My five-year-old daughter and seven-year-old son each have a chore chart in their bedroom. Once they do each chore, they flip the card over. The chart is well-organized and the chores are displayed in the order in which they must be done.

My children sometimes truly forget to do their chores, sometimes they dawdle when they are supposed to do their chores in a timely manner, and other times they do a poor quality job. I can't seem to find an effective consequence for dealing with those issues. My children have been taught how to do the chores correctly. I follow John's advice and "calmly, commandingly communicate" what I expect them to do.

Should I take a ticket away? (My daughter's target behavior is dawdling). On many occasions, I've done the chore myself and then later refused to let them do something they want to do. The problem is that at their ages, there aren't a lot of fun "extra" things that come up. They don't have friends coming over asking them to play or movies that they want to see. In the afternoons, my kids often want to play in our backyard, cook with me, ride bikes, etc... I've taken away those privileges but they usually just shrug their shoulders and say they'll play something else. It's no big deal to them. Occasionally, my daughter will throw a fit and cry in her "tantrum place". The sound of the screaming gives me a headache but it doesn't last too long. She gets over it and moves on. They have wonderful imaginations and could entertain themselves in their bedrooms for hours with only a couple books and a small toy. On days when we've planned to go to the zoo, for example, I've informed them that we are not going to go to the zoo after all since they didn't do their chores. Again, it's no big deal to them.

It doesn't do any good to put them to bed right after dinner because that's when they go to bed anyway. I've tried feeding the "offending" child his/her dinner early, having him/her take a shower early, and so forth but then my husband misses the one time during the day that he gets to see them. He gets home just in time to eat dinner with us and then put the kids to bed.
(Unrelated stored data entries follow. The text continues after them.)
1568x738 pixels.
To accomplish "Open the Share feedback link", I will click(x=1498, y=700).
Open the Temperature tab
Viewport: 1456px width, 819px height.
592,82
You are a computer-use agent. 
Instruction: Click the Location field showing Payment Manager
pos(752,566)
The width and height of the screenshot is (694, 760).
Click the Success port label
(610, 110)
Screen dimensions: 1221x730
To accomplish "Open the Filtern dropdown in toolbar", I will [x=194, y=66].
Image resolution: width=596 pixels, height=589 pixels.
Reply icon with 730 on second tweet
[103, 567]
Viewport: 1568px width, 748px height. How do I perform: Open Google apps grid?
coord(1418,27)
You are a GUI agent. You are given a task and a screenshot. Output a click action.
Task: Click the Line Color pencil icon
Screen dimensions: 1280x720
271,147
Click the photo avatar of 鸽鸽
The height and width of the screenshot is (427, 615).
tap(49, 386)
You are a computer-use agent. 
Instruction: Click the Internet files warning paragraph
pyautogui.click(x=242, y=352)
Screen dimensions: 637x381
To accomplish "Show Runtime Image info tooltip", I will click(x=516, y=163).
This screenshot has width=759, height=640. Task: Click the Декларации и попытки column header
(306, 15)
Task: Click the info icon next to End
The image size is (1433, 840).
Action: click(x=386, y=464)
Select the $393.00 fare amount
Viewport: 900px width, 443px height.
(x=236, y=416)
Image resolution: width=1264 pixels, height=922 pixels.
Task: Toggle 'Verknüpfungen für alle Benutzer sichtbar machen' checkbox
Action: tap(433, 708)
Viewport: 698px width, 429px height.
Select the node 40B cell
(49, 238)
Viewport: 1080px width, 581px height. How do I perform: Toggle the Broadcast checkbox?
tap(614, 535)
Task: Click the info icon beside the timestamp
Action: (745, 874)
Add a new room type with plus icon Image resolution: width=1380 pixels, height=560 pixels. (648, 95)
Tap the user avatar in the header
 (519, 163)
He and I go to bed an hour after the kids go to bed since we have to get up early. The kids have such vivid imaginations that laying in bed an hour early is no problem for them.

I can't find anything that I can really take away that will have an impact. I'm struggling with how to motivate them to do their chores (and do so in a timely manner) without too much involvement on my part. Please give me your thoughts on the best approach.